仕事に繋がる割合が低い理由(1)「補助金ありき」
経営者の補助金に対する考え方が受任率を下げる要因になっています。補助金を検討中の経営者の方の相談は大きく2つのタイプに分かれます。
- 既に補助事業(経費・設備投資の内容)が固まっていて、使える補助金を探しているタイプの相談
- 補助事業(経費・設備投資の内容)が抽象的で、「補助金ありき」の相談
前者と後者の相談を比較すると、前者の方が受任につながりやすいのは言うまでもありません。しかし意外なことに、後者の相談(=補助金ありきで事業内容が後付けの相談)も一定数存在し、個人的な感覚では全体の2-3割ほどを占めます。この場合、事業内容の実現性が低く、受任につながる可能性はかなり低くなります。
両者の中間の相談も多いです。
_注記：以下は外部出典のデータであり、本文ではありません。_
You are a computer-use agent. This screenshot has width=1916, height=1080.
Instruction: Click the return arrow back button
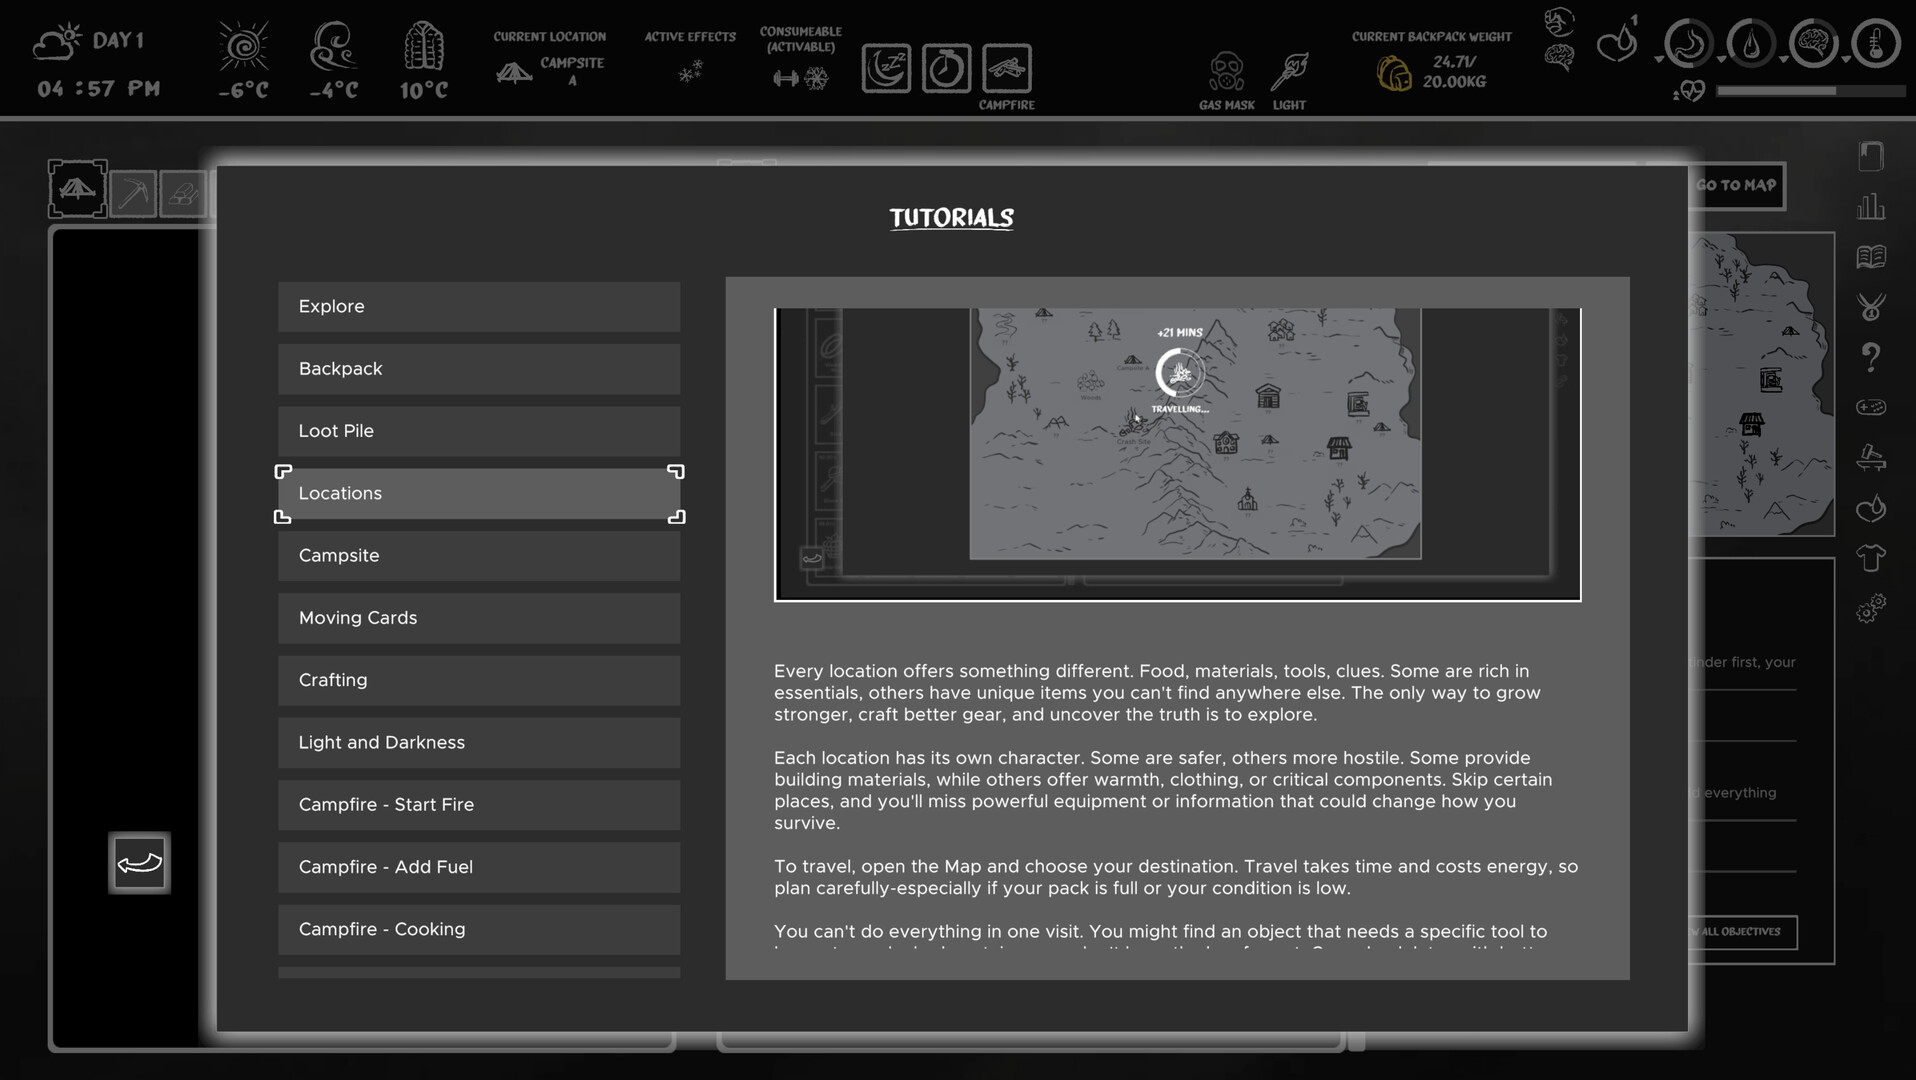[x=139, y=863]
たとえば、
- 事業内容がざっくりしている
- 経費の内訳(ブレイクダウン)がない
- 導入したい設備が「なんとなく」でしか決まっていない
といったケースです。
表面上は「補助事業が固まっている」ように見えても、実際には内容が抽象的で、申請に必要な事業と経費の具体性が足りていません。結果として、受任しにくいケース(採択に繋がりにくいケース)となります。

仕事に繋がる割合が低い理由(2)経費が対象外
下記の経費は、大部分の補助金で対象外とされている代表的な経費です(例外もあり)。既に補助事業(経費・設備投資の内容)が固まっているケースでも、補助金の相談を深掘りしていくと、実はこれら“対象外の経費”が大半を占めており、結果として受任できないケースも少なくありません。
- 役員報酬・人件費
- 原材料費
- 本社経費(管理部門の経費など)
- 実質的に労働を伴わない不動産賃貸業および類似事業
- 会社のホームページ制作費

これらが経費の大部分を占めている場合、補助金の申請の要件に適合しないため、採択の可能性以前に要件を満たしていないため、受任できません。